Tuesday, June 23, 2009

The Infamous Synopsis

A lot of recent questions seem to be synopsis-related, so I figure I'll go over this once and for all so that it can settle the issue until a few months bury it in the archives and someone new comes along and answers the questions because they don't know how to use the "search" function on the blog.

Writers are irrationally scared of the synopsis. How long is it? Does it have to be really good, or is it just a summary? Should it have the character's name in bold? How is it different from an outline? I remember being terrified of the idea. I'd already gone through the manuscript, the editorial phase, then perfected my query letter - and now I had to write more? Holy shit! This just goes on and on and I could screw up at any time! And I went to write a synopsis for a novel that was rejected, though I assume it was because the novel didn't make much sense and not because of the synopsis. This happened again with a different novel a few years later, and when I did eventually get accepted and get an agent, I was thrilled to be done with the synopsis - or so I thought.

After my first book did well, my editor requested a synopsis of the next two books before she bought them. In a panic I asked my agent what to do, to which she said, "Summarize the books. It's not a big deal."

Which it isn't. Really, the synopsis is straightforward. The agent is asking you for a summary of the events that occur in your book, over about 1-2 pages. I say "1-2" because less than one is probably not descriptive enough in my experience and three is generally too long. Some agents do specifically ask for more, and you should give them a more detailed synopsis. If they ask for it chapter-by-chapter, write a paragraph for each chapter.

While the synopsis can be very important when we're trying to determine if the book is going in a solid direction and has a good arc without reading it all, it lacks a certain formality that squashes the query letter. We're also not as serious about formatting like we are in the manuscript itself, where we really, really want you to use the manuscript format described on every single writing website ever. Why? Because manuscript format is specifically designed to be easy on the eyes - spaces between the lines, large font, page numbering - and we need things to be easy on the eyes because we're going to be spending hours reading your manuscript. The synopsis? Not so much. Twenty or thirty seconds, maybe more. Presentation is not so important. Double-spacing, 1.5, single, whatever. Font? It should be readable. Should the characters have their names in bold? Uhm, if you want, sure.

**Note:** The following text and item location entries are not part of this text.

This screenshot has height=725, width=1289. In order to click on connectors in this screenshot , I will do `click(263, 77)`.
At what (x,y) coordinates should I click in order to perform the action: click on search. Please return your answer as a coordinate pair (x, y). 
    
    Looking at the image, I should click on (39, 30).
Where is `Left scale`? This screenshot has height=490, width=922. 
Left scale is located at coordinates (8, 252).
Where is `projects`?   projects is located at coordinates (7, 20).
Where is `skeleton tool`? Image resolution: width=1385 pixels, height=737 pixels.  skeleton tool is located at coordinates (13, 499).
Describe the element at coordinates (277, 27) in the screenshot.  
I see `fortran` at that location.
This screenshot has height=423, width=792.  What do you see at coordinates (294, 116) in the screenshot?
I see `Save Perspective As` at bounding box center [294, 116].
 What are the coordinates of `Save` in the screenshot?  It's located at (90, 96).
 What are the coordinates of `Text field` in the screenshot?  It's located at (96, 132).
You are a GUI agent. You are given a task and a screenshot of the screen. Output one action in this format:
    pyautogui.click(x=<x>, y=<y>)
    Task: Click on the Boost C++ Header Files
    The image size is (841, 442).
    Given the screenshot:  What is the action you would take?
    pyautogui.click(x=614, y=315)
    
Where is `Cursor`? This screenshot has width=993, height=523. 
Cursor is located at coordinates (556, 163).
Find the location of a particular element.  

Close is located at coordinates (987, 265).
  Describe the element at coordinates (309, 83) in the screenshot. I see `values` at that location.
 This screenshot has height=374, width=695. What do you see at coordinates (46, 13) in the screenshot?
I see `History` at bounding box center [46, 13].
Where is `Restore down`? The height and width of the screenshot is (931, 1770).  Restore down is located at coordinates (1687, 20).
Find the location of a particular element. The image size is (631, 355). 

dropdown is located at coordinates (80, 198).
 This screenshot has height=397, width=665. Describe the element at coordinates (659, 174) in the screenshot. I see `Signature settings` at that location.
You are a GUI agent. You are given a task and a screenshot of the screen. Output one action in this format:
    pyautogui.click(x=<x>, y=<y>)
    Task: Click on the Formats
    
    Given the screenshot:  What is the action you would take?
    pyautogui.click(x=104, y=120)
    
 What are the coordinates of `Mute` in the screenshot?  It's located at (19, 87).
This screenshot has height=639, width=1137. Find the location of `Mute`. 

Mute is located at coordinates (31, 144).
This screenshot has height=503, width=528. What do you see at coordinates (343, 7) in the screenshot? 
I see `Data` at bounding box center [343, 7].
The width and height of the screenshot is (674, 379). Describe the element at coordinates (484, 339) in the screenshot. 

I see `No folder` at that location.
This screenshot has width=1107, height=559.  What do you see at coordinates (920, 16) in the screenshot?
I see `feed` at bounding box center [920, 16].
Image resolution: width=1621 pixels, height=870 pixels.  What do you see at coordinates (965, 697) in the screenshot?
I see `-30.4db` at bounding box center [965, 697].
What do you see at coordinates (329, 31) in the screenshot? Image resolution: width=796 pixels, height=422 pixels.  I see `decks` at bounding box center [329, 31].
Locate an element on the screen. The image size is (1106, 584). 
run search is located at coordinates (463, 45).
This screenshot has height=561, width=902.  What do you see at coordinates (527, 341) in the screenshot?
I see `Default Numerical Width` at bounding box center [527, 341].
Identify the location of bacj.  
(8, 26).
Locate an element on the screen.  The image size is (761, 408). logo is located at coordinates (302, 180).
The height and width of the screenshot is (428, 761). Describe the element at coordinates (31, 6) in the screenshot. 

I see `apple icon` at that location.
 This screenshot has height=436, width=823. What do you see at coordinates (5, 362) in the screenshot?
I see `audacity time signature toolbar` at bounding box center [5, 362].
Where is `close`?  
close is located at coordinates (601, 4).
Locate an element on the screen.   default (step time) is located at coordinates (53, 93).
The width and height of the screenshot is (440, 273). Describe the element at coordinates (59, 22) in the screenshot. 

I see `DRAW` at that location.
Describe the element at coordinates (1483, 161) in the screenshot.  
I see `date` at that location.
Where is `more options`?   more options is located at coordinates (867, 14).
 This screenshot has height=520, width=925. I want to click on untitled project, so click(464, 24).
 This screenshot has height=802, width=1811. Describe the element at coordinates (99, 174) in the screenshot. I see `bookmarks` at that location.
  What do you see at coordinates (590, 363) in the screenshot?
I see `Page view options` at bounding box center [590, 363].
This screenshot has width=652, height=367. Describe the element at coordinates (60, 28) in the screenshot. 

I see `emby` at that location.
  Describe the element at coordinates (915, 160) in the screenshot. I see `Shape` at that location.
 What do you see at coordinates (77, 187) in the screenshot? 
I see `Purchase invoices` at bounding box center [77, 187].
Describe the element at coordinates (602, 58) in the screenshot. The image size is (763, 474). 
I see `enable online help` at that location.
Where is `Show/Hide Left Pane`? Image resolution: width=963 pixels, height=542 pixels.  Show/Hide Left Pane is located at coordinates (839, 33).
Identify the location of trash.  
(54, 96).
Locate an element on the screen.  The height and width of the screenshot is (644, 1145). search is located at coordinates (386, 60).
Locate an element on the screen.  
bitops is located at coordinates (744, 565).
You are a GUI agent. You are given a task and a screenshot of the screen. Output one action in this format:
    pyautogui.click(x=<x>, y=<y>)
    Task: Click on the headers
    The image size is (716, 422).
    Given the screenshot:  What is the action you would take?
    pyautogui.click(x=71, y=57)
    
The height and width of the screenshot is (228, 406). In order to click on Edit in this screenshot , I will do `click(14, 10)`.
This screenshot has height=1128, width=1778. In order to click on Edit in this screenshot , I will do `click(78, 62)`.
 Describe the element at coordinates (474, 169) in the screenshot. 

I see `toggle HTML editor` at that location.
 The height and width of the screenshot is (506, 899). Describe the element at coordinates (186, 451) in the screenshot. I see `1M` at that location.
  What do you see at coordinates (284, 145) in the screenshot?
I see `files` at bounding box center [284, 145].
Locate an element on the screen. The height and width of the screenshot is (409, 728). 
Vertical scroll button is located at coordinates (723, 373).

The only important things are to (a) cover the important events in your manuscript, including the ending, and (b) not go on for too long. Seriously, no 80-page synopses. If we can't tell the difference between a chapter-by-chapter synopsis and actual chapters, your attempts have gone horribly awry. (And yes, this happened) So, 1-2 pages, maybe three if it's a long book with a lot of intricacies and you just can't fit it onto two pages. Only do more if it's requested.

As to an outline, it seems to mean a lot of different things to different people, but to me it means "a synopsis with a lot of structure to it." Really I'm not the person to ask about outlines as I never bother to distinguish them from a synopsis. Follow the agent's instructions and you should be OK.

Publishing will provide you with plenty of chances to stress out over real and imagined crises. The synopsis doesn't have to be one of them.

Monday, June 22, 2009

Don't Go All St. Elsewhere On Us

I've heard conflicting things about submitting a synopsis. Some say tell ALL (the plot twists, surprises, even the ending) and others say allude to those events but don't necessarily tell exactly how everything is ironed out. Which is it?

Basic answer here - give away the ending, be it in synopsis or outline form. We want to know that the spy thriller doesn't end all crazy with everyone riding off on a magic unicorn.